--- START ---

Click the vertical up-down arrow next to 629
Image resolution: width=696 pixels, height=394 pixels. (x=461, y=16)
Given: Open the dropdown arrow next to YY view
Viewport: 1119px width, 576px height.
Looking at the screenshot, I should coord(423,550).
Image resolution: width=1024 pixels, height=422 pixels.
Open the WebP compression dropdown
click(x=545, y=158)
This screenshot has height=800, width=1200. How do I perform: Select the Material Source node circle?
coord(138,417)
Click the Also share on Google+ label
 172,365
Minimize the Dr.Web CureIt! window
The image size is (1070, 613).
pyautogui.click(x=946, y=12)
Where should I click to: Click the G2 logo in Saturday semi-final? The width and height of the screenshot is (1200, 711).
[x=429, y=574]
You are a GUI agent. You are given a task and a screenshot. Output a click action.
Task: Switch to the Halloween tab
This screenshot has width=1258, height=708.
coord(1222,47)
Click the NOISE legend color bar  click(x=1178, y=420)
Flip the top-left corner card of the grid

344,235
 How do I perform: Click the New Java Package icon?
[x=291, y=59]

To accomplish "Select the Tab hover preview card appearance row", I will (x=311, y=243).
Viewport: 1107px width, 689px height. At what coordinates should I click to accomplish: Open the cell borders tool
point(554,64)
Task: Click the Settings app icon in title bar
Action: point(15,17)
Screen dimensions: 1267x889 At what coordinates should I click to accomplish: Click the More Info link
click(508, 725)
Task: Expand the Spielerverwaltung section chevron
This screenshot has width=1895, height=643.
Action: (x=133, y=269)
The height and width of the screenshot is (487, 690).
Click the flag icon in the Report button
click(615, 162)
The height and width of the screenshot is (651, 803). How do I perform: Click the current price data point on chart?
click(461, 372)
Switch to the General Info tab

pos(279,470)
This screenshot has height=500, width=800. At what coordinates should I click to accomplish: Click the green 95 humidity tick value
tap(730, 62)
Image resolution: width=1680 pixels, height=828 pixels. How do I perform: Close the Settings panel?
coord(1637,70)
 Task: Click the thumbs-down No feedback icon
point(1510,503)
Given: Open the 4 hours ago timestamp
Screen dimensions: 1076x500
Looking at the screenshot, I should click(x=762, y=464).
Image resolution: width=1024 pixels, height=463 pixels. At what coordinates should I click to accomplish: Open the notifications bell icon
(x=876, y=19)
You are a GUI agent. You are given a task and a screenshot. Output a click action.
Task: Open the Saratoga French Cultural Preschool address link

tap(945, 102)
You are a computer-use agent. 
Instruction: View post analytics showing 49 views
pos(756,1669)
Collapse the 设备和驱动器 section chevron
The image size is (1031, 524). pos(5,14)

--- END ---

[TRY IT] From the first line to the last, return the data exactly as written.

[EXERCISE RESPONSE]
Click the vertical up-down arrow next to 629
Image resolution: width=696 pixels, height=394 pixels. (x=461, y=16)
Given: Open the dropdown arrow next to YY view
Viewport: 1119px width, 576px height.
Looking at the screenshot, I should coord(423,550).
Image resolution: width=1024 pixels, height=422 pixels.
Open the WebP compression dropdown
click(x=545, y=158)
This screenshot has height=800, width=1200. How do I perform: Select the Material Source node circle?
coord(138,417)
Click the Also share on Google+ label
 172,365
Minimize the Dr.Web CureIt! window
The image size is (1070, 613).
pyautogui.click(x=946, y=12)
Where should I click to: Click the G2 logo in Saturday semi-final? The width and height of the screenshot is (1200, 711).
[x=429, y=574]
You are a GUI agent. You are given a task and a screenshot. Output a click action.
Task: Switch to the Halloween tab
This screenshot has width=1258, height=708.
coord(1222,47)
Click the NOISE legend color bar  click(x=1178, y=420)
Flip the top-left corner card of the grid

344,235
 How do I perform: Click the New Java Package icon?
[x=291, y=59]

To accomplish "Select the Tab hover preview card appearance row", I will (x=311, y=243).
Viewport: 1107px width, 689px height. At what coordinates should I click to accomplish: Open the cell borders tool
point(554,64)
Task: Click the Settings app icon in title bar
Action: point(15,17)
Screen dimensions: 1267x889 At what coordinates should I click to accomplish: Click the More Info link
click(508, 725)
Task: Expand the Spielerverwaltung section chevron
This screenshot has width=1895, height=643.
Action: (x=133, y=269)
The height and width of the screenshot is (487, 690).
Click the flag icon in the Report button
click(615, 162)
The height and width of the screenshot is (651, 803). How do I perform: Click the current price data point on chart?
click(461, 372)
Switch to the General Info tab

pos(279,470)
This screenshot has height=500, width=800. At what coordinates should I click to accomplish: Click the green 95 humidity tick value
tap(730, 62)
Image resolution: width=1680 pixels, height=828 pixels. How do I perform: Close the Settings panel?
coord(1637,70)
 Task: Click the thumbs-down No feedback icon
point(1510,503)
Given: Open the 4 hours ago timestamp
Screen dimensions: 1076x500
Looking at the screenshot, I should click(x=762, y=464).
Image resolution: width=1024 pixels, height=463 pixels. At what coordinates should I click to accomplish: Open the notifications bell icon
(x=876, y=19)
You are a GUI agent. You are given a task and a screenshot. Output a click action.
Task: Open the Saratoga French Cultural Preschool address link

tap(945, 102)
You are a computer-use agent. 
Instruction: View post analytics showing 49 views
pos(756,1669)
Collapse the 设备和驱动器 section chevron
The image size is (1031, 524). pos(5,14)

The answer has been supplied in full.